Date: Mon, 6 Jun 2016 02:40:36 -0000
Message-ID: <0b4e01d1bf9c$cf89c110$6e9d4330$@codenest.com>
MIME-Version: 1.0
Content-Type: text/plain;
	charset="UTF-8"
Sender: linux-btrfs-owner@vger.kernel.org
List-ID: <linux-btrfs.vger.kernel.org>

On 06/06/2016 at 01:47, Chris Murphy wrote:
> On Sun, Jun 5, 2016 at 4:45 AM, Mladen Milinkovic <maxrd2@smoothware.net> wrote:
> > On 06/03/2016 04:05 PM, Chris Murphy wrote:
> >> Make certain the kernel command timer value is greater than the driver
> >> error recovery timeout. The former is found in sysfs, per block
> >> device, the latter can be get and set with smartctl. Wrong
> >> configuration is common (it's actually the default) when using
> >> consumer drives, and inevitably leads to problems, even the loss of
> >> the entire array. It really is a terrible default.
> >
> > Since it's first time i've heard of this I did some googling.
> >
> > Here's some nice article about these timeouts:
> > http://strugglers.net/~andy/blog/2015/11/09/linux-software-raid-and-drive-
> timeouts/comment-page-1/
> >
> > And some udev rules that should apply this automatically:
> > http://comments.gmane.org/gmane.linux.raid/48193
> 
> Yes it's a constant problem that pops up on the linux-raid list.
> Sometimes the list is quiet on this issue but it really seems like
> it's once a week.
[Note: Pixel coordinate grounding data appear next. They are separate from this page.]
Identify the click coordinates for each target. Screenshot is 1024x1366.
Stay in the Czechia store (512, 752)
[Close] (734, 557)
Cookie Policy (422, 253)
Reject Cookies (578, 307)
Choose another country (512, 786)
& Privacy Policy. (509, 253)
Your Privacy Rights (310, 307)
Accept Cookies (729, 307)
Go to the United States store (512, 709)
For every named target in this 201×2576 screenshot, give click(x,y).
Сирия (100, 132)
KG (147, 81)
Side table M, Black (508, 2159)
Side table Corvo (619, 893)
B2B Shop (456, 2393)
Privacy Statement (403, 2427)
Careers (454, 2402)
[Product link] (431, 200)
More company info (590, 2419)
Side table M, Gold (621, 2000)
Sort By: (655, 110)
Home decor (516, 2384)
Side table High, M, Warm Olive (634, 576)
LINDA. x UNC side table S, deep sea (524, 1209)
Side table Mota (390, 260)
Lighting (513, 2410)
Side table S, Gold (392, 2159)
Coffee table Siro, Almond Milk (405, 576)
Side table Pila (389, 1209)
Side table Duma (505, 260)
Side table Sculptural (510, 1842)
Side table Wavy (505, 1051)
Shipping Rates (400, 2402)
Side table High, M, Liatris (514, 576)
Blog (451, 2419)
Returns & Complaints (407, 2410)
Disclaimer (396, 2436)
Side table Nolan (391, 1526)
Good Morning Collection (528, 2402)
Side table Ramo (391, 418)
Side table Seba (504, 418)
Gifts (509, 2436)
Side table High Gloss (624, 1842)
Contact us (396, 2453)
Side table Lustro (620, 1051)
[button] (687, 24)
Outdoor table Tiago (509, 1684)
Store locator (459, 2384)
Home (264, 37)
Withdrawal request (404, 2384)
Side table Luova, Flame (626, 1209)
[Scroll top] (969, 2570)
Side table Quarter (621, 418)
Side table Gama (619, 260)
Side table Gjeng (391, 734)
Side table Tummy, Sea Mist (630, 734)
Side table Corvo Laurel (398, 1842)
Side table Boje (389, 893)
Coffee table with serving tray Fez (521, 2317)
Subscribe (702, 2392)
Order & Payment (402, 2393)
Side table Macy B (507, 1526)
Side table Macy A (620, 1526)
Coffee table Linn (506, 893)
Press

From last week...
> 
> http://www.spinics.net/lists/raid/msg52447.html

It seems like it would be useful if the distributions or the kernel could
automatically set the kernel timeout to an appropriate value.  If the TLER can be
indeed be queried via smartctl, then it would be easy to automatically read it,
and then calculate a suitable timeout.  A RAID-oriented drive would end up leaving
the current 30 seconds, while if it can't successfully query for TLER or the drive
just doesn't support it, then assume a consumer drive and set timeout for 180
seconds.

That way, zero user configuration would be needed in the common case.  Or is it
not that simple?

James